Entering edit mode
9.6 years ago
hugo.v
▴
10
The command to enter multiple files into discoSnp just requires a set of file names... but each file is then treated as an separate individual/organism. I have sequence output files from paired reads on Illumina... is there a way to tell discoSnp to keep the files with forward and reverse read sequences together for each individual? I can of course first concatenate the files, then enter them into the command, but I wonder if there would be a way to "concatenate" the files while entering them into the command line.
Thanks for suggestions.
Hello Pierre:
I tried the following file conversion:
paste -d@ - - - -will combine 4 lines of text into one, separated by@. I will use the@as a placeholder to reconstruct the original coherent.fa format.The sed commands will search for the count data and the quality data and only keep the numbers, separated by a tab. The resulting file can be opened in a spreadsheet programme (as long as the number of rows does not exceeed the programme's capabilities), with some manipulation I can add the values from two, three, four columns as required by the number of files belonging to one individual and add columns with required |C#_ and |Q#_ values (create a set of new columns, get the sum of values from individual columns). To be able to delete the original columns of C and Q values, I copy the file, paste it in a new sheet keeping only the numerical values (thus not the formulas that refer to other cells). Then the original columns can be deleted without disruptinig the new C and Q values.
After that I can delete the tabs to get one uninterrupted line of data and use the "@" to separate it back into 4 lines with "upper-path" and "lower-path" and the corresponding allele sequences. (
sed 's/\t//g' test.csv | sed 's/@/\n/g' > test2.csv) Then do the genotyping.I am not sure whether taking a weighted average of the Q values would be the best thing to do (INT((C1Q1)+(C2Q2)++...) / total count) but since the genotyping script does only use the count values, it does not really matter for my purpose.
This went quite well, except for one entry where the contig length was 8800 on one side and about 7500 on the other... there the sequence had been wrapped over two lines and the genotyping script did not accept that. Luckily it was only one occurrence... so I could correct that in a text editor.
With Perl or Python script it would probably be easier to sum the counts and calculate qualities without going to a spreadsheet programme... but I am essentially Perl and Python agnostic.
I still think though that "virtually concatenating" the files would be better as the Q values and "Rank" will be calculated more properly.

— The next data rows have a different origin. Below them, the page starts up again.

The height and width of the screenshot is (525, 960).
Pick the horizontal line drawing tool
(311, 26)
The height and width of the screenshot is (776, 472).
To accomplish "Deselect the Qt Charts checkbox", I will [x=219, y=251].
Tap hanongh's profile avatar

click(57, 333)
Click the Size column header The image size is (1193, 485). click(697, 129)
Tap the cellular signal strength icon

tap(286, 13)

Internally the programme somehow renames the sequence entries for each file and only outputs "C1_", "C2_" with corresponding "Q1_" and "Q2_"? So reading through from file1 into file2 might not cause problems for the calculations, I suppose?
Hello Pierre:
The discoSnp program does indeed not need the pair-end information... it is just that using the two read files will increase the coverage of a potential SNP and thus in the later analysis / genotyping of the output, one could use a higher treshold value. Since the reads in the files are analysed independently, it is indeed just a matter of "summing up" the numbers obtained from each file. I am not sure if I would be able to do that without altering the format of the output "coherent.fa" file. If the output file has a (slightly) different format, the genotyping script might not accept the data.
There is the script to convert the "coherent.fa" file into a comma delimited file... one can sum up the columns in a spreadsheet programme... but to do the genotyping I would have to convert the new file back into the proper format! I am afraid there would be some difficulties doing that properly. I'll try anyway.

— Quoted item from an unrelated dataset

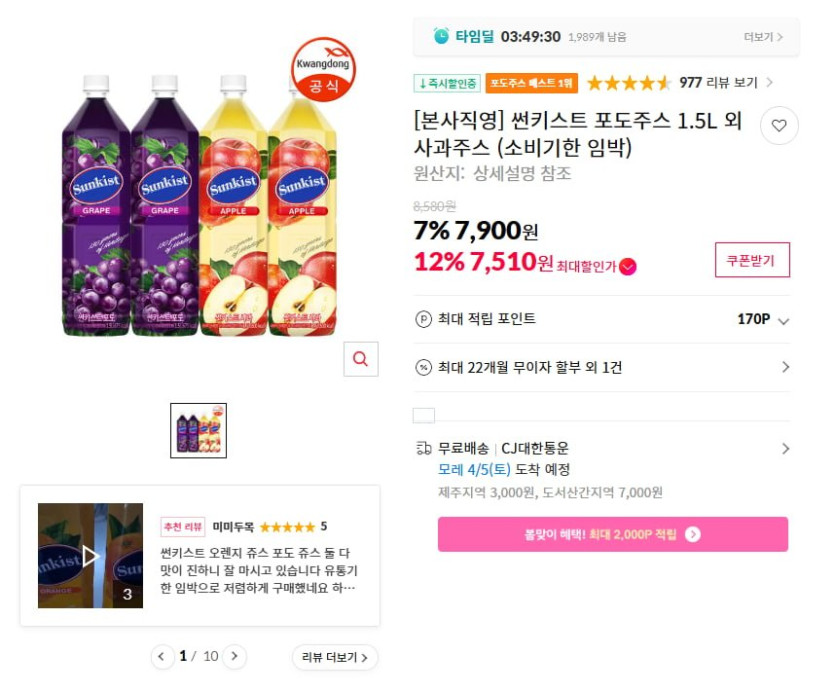Click the delivery truck icon
The height and width of the screenshot is (691, 835).
click(424, 448)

Thanks for developing this program and making it available
Hugo
Hi Hugo,
Thanks again for all this constructive comments and your suggestion scripts. They are indeed useful.

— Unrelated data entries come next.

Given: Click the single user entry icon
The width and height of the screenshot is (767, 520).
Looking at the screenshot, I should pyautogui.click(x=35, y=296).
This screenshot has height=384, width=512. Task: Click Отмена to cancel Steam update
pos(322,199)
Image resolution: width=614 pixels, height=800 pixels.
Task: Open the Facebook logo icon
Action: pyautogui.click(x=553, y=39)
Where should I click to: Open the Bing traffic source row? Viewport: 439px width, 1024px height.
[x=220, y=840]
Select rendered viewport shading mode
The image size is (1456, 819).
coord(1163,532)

I do agree with your suggestion: "run_discoSnp.sh -g ######### -p output_file_prefix -r1 "file1 file2" -r2 "file3 file4 file5" -r3 "file6 fle7" ..." This is definitely something we have to do as soon as possible.
Also, have you tried the "./discoSnp_to_csv.py" python script provided in the "output_analyses" directory?
the programme somehow renames the sequence entries for each file and only outputs "C1_", "C2_" with corresponding "Q1_" and "Q2_"?
Yes
reading through from file1 into file2 might not cause problems for the calculations
Yes again :)
Hi Hugo,
It's been a while, but the current discoSnp++ version may fix the concerns you raised.
This new version http://gatb-tools.gforge.inria.fr/versions/src/DiscoSNP++-2.1.2-Source.tar.gz provides a VCF and takes into account the pair of reads.
The choose solution is a bit different from what you proposed, and all datasets need to be paired.
The format is
With the P option each pair of read set is considered as representing paired read sets.